Mr. Tuke, feeling the uselessness of speech, nodded after a reserved manner.
“That girl,” said the old man, with a small experimental leer of confidence, “would serve a gentleman well for her beauty and her lovingness.”
He tapped the sleeve of the other’s riding-coat.
“I’m poor, sir, I’m poor and failin’. What a chance if I had a piece o’ goods that costly as to be worth a little annuity to me!”
He received a grunt and scowl of indignation for answer; but it was doubtful if he read their significance.
Mr. Tuke shook off the old clawing touch and rode on. He did not, however, put a short period to the evil by forbidding the ancient rascal then and there his presence. Which of us has the courage to strike at the snake of temptation on the first protrusion of his head from the ground? We want to circumvent him, with that truly human habit of temporizing that so often ends by our getting entangled in the toils.
Now he was righteously incensed; yet as he rode away under the yellowing trees, his thoughts ran warm on the ardent beauty of melancholy that characterized the face of all things about him; and gradually his mood fell from indignation to a tenderness that was almost a passion.
Miss Angela Royston received her preserver very prettily, and thanked him with an exaggerated effusiveness which was the more embarrassing inasmuch as the company, to whom the ultimate revelation of what he had done seemed to present itself as a rather tame anti-climax, had already treated his advent (but this was by way of provincial gaucherie) as if it were an intrusion.

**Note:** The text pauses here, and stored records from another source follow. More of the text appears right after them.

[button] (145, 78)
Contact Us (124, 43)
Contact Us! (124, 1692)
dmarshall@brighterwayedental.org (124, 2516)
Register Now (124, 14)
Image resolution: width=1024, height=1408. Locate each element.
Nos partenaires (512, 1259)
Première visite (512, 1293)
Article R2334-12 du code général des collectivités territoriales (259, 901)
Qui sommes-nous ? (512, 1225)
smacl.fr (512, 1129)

The party was of the nature of a kettle-drum, it appeared, with supper to follow and genteel games. The young baronet was not yet in evidence, being ridden to some kennels across country and late in returning; but there were two or three squireens who obviously desired the moral support of his presence, and, lacking it, had so strenuously beaten about in the waste lands of their brains for ideas, as to have grown as apoplectic and nearly as expressionless as tomatoes. A notable member of the company was the Honourable Mrs. Tatty, whose turban was so immense as to give her the perpetual appearance of tilting up her nose to keep it from falling off; and whose observations invariably drew rein on the brink or pit-edge of profundity, where, when one expected much, they sat down abruptly and refused, as it were, to yield their further confidences to strangers.
This lady was accompanied by a quizzical little person, a cousin from London, who was of the order of those who curry favour with their present, by laughing at their late, company; and a saturnine gentleman, addressed as Captain Luvaine—who said little, and said that as if he grudged it—completed the party.